Stored items
● ● ● ● ●

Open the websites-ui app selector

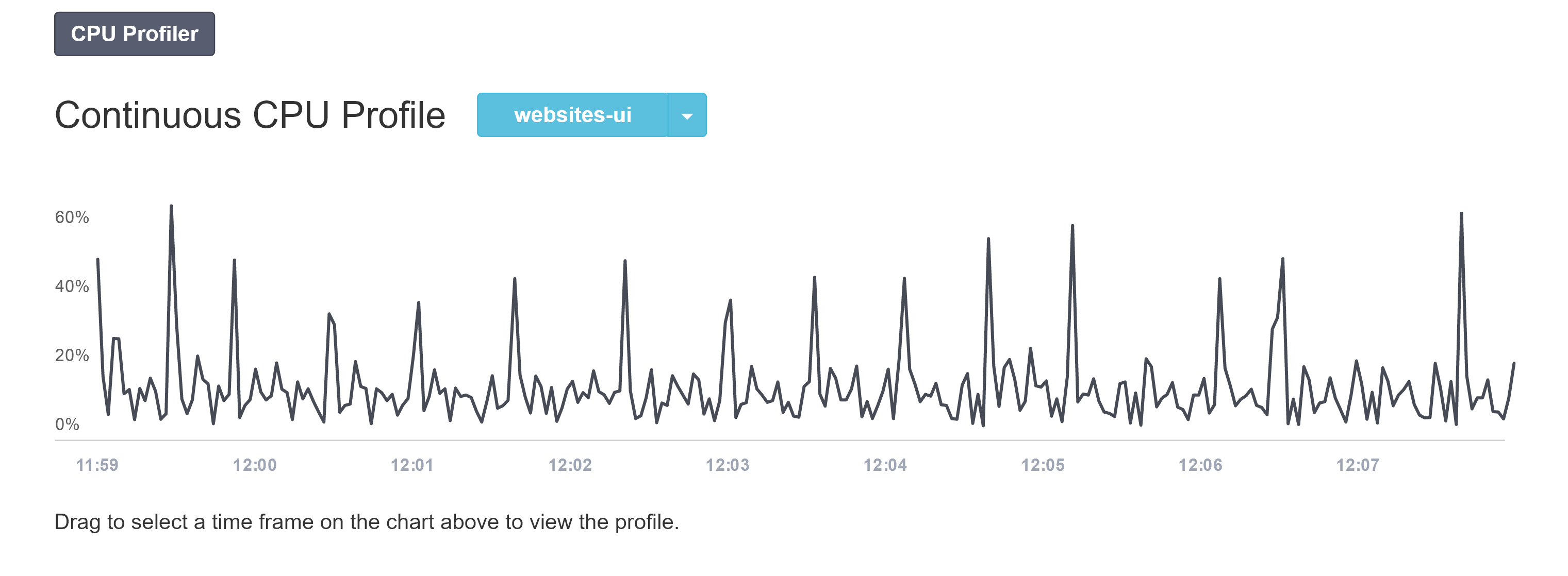click(x=572, y=115)
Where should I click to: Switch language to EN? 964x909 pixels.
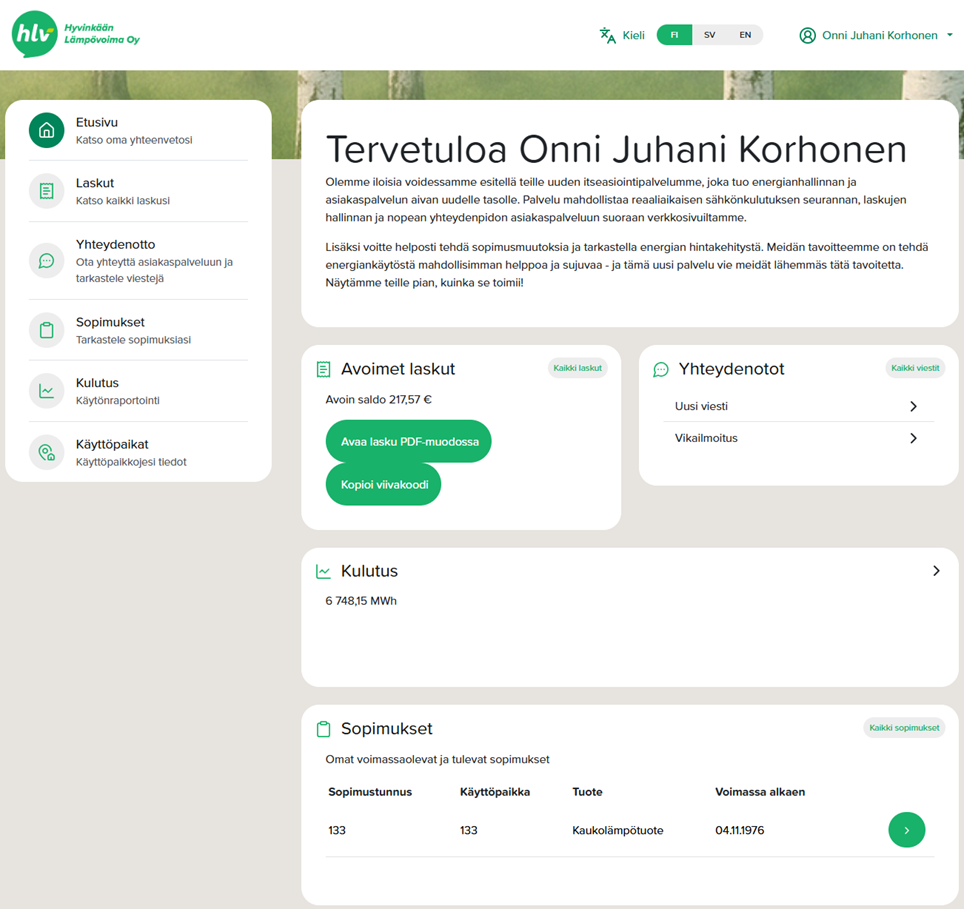point(745,35)

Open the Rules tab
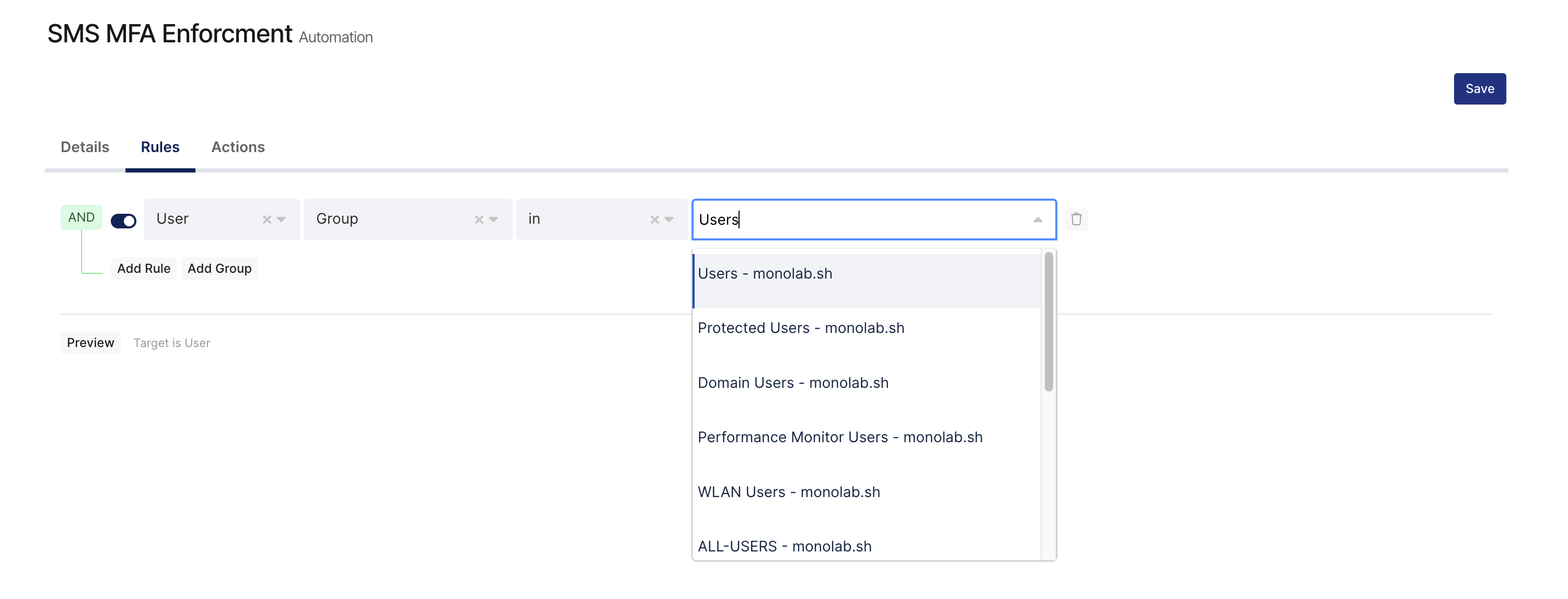tap(160, 147)
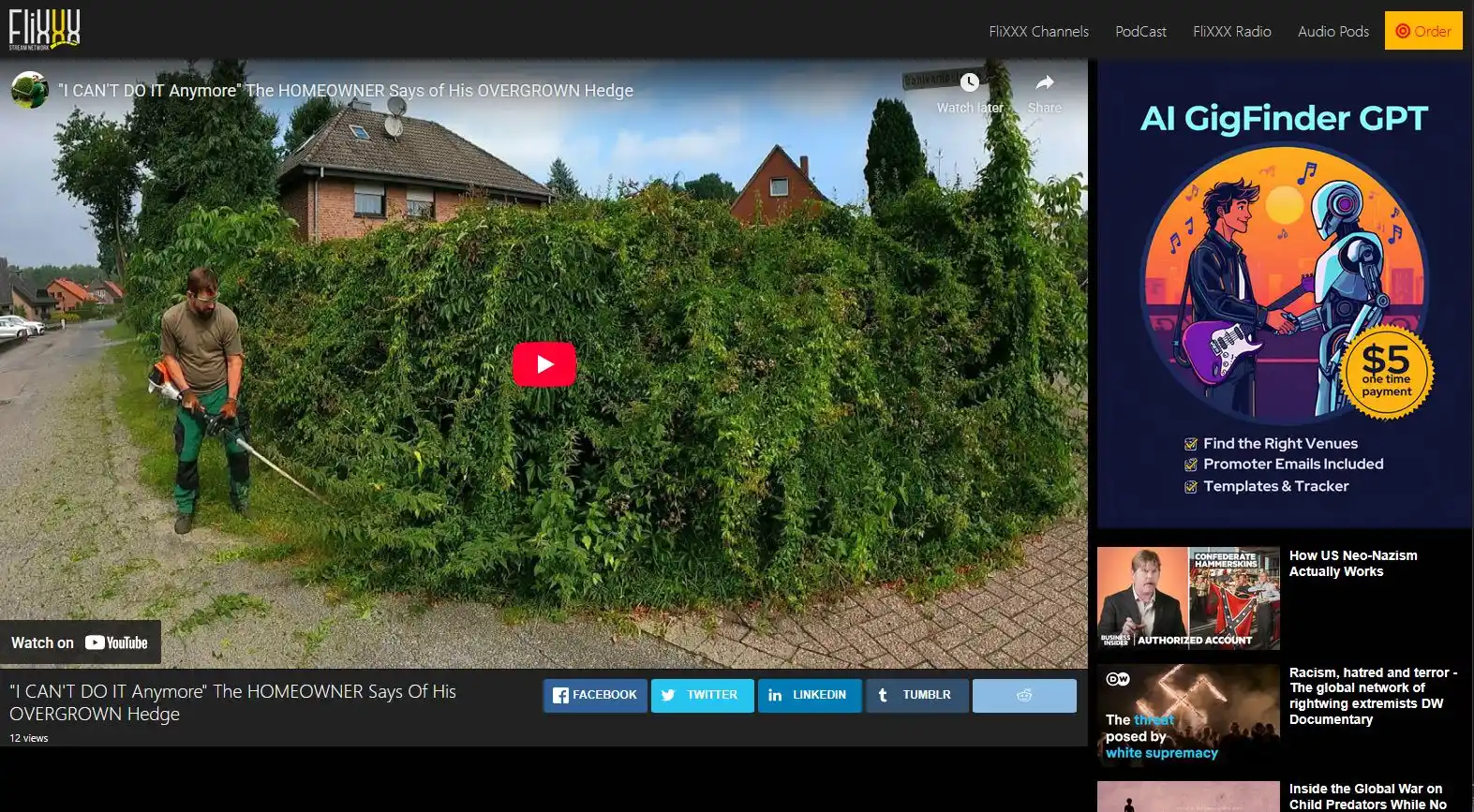Click the FliXXX logo in header
The width and height of the screenshot is (1474, 812).
(x=44, y=30)
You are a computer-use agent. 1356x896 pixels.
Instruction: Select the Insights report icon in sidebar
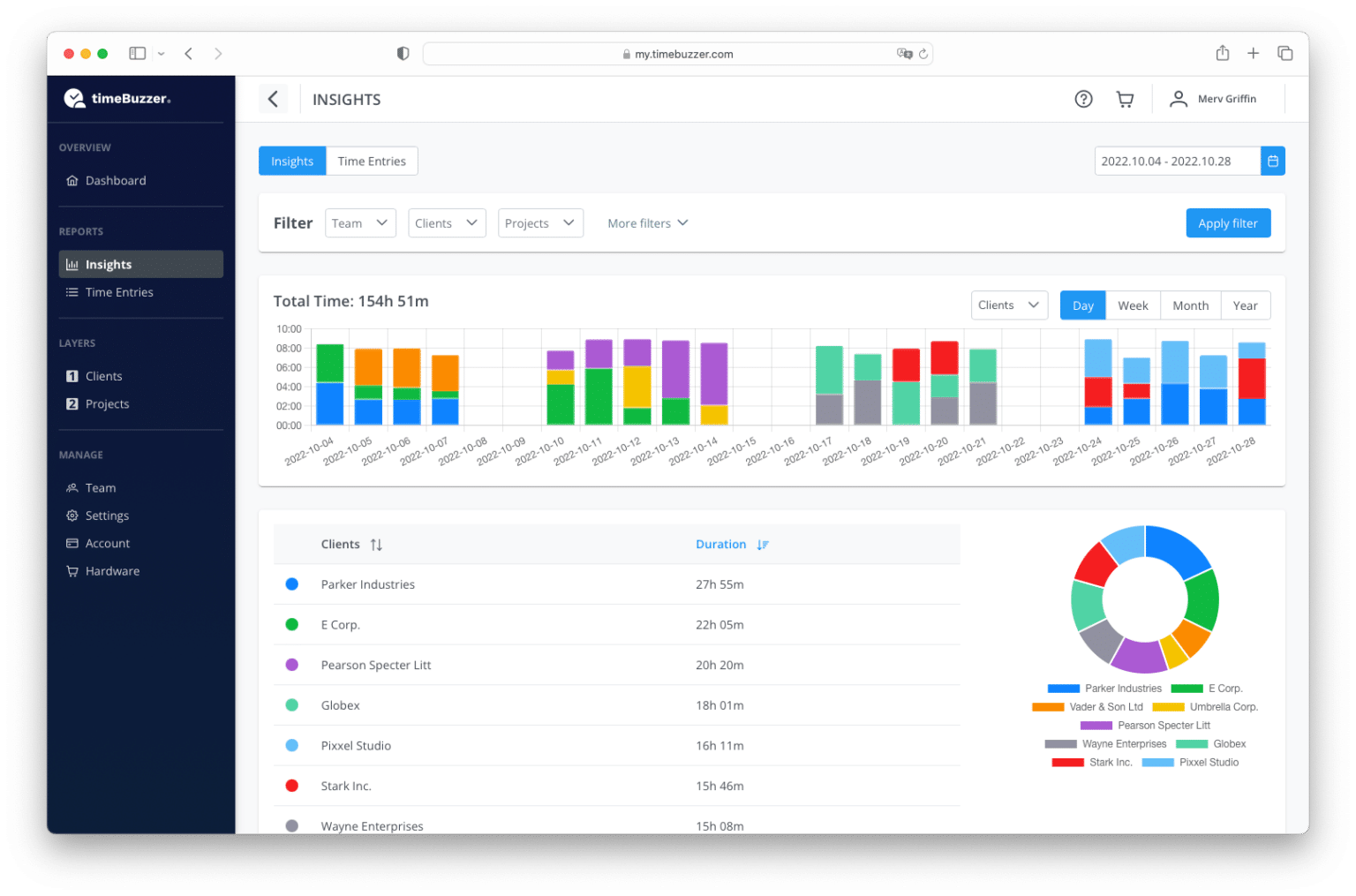(x=73, y=264)
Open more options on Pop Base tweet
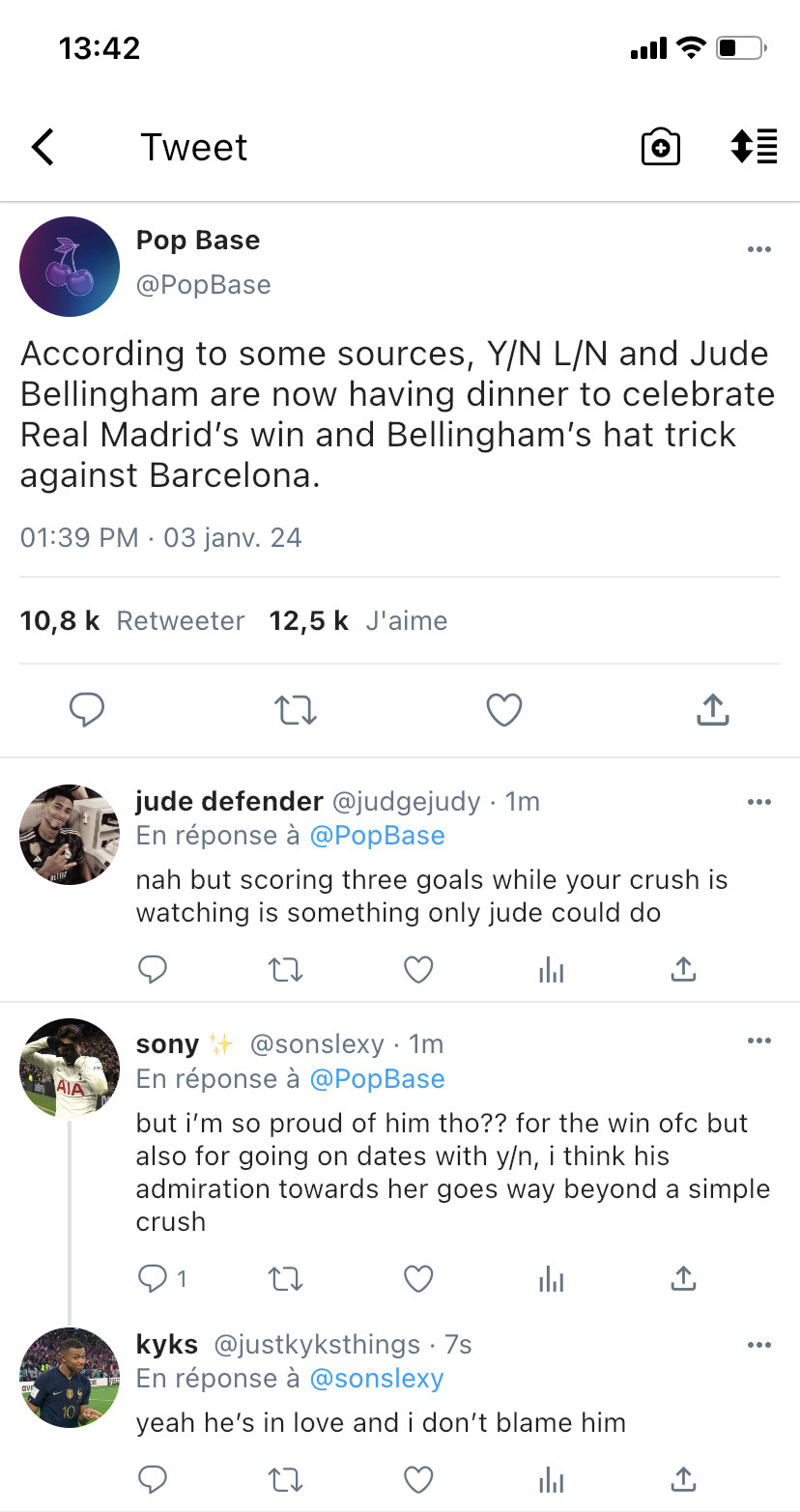This screenshot has width=800, height=1512. coord(758,250)
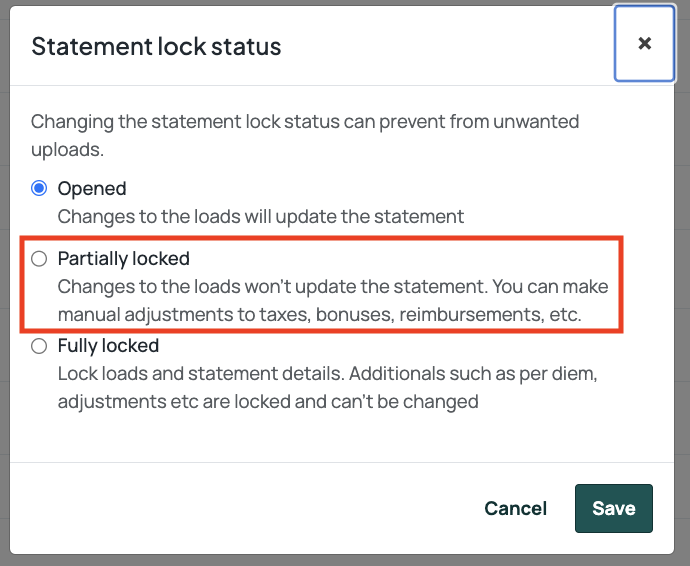
Task: Click 'Changes to the loads will update' description
Action: tap(261, 217)
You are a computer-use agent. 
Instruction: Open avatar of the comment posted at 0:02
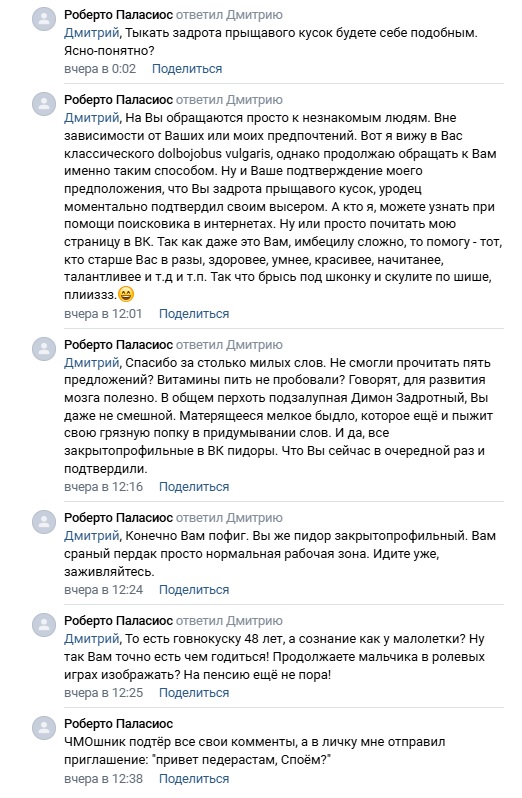[44, 19]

● ● ● ● ●

Without the images, write out all of the records exactly.

EXERCISE OUTPUT →
Open the websites-ui app selector

click(x=572, y=115)
Where should I click to: Switch language to EN? 964x909 pixels.
point(745,35)

Open the Rules tab
tap(160, 147)
Click the FliXXX logo in header
The width and height of the screenshot is (1474, 812).
(x=44, y=30)
You are a computer-use agent. 1356x896 pixels.
Instruction: Select the Insights report icon in sidebar
(x=73, y=264)
Open more options on Pop Base tweet
This screenshot has width=800, height=1512. coord(758,250)
Task: Click 'Changes to the loads will update' description
Action: tap(261, 217)
You are a computer-use agent. 
Instruction: Open avatar of the comment posted at 0:02
[44, 19]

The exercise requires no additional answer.